**Text section**
● ● ● ● ●

Interestingly, in GGPPS-deficient aorta, the expression of total CYB5R3 protein was elevated (Fig. 7, B and C), possibly reflecting a compensatory effect secondary to the translocation failure of CYB5R3 as described below. As commercial anti-CYB5R3 antibody just recognizes total CYB5R3 protein, we could not determine whether CYB5R3 was the substrate of GGPP directly. To address this, we made a specific antibody against nonprenylated CYB5R3 (anti-NP-CYB5R3) by immunizing mice with recombinant GST protein fusing with three CAAX motifs of CYB5R3 (Fig. 7D). To test the specificity of the anti-NP-CYB5R3 antibody, we applied A7R5 cells transfected with Cyb5r3 siRNA to a Western blotting assay. After Cyb5r3 siRNA transfection, the signal produced by anti-NP-CYB5R3 antibody was reduced in the same manner as anti-total-CYB5R3 (Fig. 7E). Thus, anti-NP-CYB5R3 appears able to recognize CYB5R3 specifically.

● ● ● ● ●

**Recorded information**
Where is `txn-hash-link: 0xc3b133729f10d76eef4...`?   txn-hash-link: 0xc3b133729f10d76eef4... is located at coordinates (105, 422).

● ● ● ● ●

**Task instructions**
List every panel of Fig. 7 that the CYB5R3 passage above cites.

**Expected answer**
B, C, D, E